How to use highly capable Decoder only models (LLMs) with RAGatouille -- is it even advisable?

AnswerDotAI / RAGatouille

Easily use and train state of the art late-interaction retrieval methods (ColBERT) in any RAG pipeline. Designed for modularity and ease-of-use, backed by research.

Apache License 2.0

3.01k stars 203 forks source link

How to use highly capable Decoder only models (LLMs) with RAGatouille -- is it even advisable? #231

Closed brando90 closed 2 months ago

brando90 commented 3 months ago

I was curious, given the highly open capable models like llama3 family of the need for specialized models for mathematics (e.g., DeepSeekMath or formal mathematics like Lean4, Coq, Isabelle that need fine-tuning to produce good embeddings in the first place likely) -- how can I use decoder models?

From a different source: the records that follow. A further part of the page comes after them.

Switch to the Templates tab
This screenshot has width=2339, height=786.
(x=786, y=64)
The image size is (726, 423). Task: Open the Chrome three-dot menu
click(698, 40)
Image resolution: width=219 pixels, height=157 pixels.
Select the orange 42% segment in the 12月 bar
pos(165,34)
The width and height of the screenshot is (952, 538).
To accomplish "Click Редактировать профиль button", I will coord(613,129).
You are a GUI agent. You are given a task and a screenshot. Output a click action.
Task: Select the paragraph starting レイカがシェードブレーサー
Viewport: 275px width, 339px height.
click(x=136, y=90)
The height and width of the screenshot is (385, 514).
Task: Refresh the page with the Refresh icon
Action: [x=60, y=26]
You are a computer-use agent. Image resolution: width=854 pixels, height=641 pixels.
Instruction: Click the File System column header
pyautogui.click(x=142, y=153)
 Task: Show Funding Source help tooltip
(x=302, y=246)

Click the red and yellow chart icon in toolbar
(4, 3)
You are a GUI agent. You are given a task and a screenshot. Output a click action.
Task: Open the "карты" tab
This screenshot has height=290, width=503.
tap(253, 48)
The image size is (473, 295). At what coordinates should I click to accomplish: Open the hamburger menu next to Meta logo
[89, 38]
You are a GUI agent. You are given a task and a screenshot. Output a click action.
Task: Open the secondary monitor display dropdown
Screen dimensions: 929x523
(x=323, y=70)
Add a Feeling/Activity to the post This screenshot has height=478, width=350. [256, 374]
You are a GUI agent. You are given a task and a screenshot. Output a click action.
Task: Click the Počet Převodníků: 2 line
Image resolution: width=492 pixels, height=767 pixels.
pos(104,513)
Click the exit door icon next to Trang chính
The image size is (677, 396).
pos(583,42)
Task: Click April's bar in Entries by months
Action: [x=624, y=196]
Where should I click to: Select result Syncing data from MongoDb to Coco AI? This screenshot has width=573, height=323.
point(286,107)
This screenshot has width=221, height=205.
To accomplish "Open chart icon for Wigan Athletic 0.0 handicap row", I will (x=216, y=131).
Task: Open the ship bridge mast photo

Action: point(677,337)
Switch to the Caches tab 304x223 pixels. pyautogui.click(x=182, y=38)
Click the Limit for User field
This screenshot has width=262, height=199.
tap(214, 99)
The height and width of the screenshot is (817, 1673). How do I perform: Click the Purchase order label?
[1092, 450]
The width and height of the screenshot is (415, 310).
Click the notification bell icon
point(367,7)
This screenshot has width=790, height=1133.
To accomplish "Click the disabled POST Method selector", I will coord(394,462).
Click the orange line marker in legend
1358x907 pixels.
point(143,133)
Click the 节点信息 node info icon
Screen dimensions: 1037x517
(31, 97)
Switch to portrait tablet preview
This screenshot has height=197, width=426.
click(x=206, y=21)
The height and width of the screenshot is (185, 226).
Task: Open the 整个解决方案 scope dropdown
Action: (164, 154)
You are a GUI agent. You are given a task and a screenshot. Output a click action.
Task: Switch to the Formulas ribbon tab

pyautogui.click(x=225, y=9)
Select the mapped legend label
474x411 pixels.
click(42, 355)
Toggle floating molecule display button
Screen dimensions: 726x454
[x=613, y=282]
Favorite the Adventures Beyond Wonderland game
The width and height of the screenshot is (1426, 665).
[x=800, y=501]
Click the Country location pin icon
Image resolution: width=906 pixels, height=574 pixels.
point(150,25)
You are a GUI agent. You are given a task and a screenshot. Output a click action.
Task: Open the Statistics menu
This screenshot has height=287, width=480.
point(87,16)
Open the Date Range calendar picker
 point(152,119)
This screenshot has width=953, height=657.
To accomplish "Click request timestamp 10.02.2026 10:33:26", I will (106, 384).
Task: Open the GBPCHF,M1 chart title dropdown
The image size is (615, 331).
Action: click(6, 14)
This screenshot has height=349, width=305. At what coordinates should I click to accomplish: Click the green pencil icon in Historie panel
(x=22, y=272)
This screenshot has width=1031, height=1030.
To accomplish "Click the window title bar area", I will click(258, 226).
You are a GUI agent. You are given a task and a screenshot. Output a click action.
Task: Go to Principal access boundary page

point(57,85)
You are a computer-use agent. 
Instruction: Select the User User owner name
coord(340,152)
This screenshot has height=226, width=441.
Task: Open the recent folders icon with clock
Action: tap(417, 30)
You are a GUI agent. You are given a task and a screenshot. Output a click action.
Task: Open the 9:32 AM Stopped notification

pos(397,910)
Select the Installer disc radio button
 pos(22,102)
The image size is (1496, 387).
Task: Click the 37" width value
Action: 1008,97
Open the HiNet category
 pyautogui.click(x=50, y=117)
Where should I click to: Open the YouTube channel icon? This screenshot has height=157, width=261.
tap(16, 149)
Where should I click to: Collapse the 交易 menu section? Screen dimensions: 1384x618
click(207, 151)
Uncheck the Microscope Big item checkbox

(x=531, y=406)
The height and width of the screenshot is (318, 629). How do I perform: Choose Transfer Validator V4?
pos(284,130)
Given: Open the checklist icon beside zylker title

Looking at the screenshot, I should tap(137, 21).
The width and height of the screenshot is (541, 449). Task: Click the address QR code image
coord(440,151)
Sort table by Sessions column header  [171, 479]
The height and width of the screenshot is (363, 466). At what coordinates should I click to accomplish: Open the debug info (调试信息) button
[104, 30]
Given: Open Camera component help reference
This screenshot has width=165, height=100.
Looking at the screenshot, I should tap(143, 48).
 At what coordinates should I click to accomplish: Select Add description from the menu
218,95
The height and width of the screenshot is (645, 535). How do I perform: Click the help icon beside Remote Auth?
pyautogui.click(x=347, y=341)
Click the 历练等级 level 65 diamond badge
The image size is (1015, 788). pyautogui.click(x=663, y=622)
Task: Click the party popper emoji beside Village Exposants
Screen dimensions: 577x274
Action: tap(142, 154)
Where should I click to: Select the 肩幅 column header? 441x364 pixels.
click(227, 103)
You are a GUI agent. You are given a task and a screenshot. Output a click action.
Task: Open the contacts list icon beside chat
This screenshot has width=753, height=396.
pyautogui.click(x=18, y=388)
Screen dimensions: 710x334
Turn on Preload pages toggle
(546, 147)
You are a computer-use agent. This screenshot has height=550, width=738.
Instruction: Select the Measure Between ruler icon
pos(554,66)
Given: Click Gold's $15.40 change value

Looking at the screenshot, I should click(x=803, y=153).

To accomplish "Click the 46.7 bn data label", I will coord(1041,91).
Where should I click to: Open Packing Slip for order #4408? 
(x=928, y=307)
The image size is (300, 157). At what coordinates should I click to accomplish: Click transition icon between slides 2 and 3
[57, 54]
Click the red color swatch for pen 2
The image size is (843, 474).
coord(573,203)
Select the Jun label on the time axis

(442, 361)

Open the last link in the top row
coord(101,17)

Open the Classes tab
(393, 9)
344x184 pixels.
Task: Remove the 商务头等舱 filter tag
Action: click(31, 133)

And actually, is it even advisable?

Reference:

Repurposing Language Models into Embedding Models: Finding the Compute-Optimal Recipe https://arxiv.org/abs/2406.04165

bclavie commented 2 months ago

Hey! This currently hasn't been done, but there's technically nothing stopping you from using a repurposed decoder as the backbone for a ColBERT model. The important thing would be to train it so that it can produce ColBERT-style representation, but it should work just as well (or better!) as it does for dense embeddings.

brando90 commented 2 months ago

cool! @bclavie do you have any advice for how to build good embedding methods for mathematics? What is the best way to go about training ColBERT model in your opinon?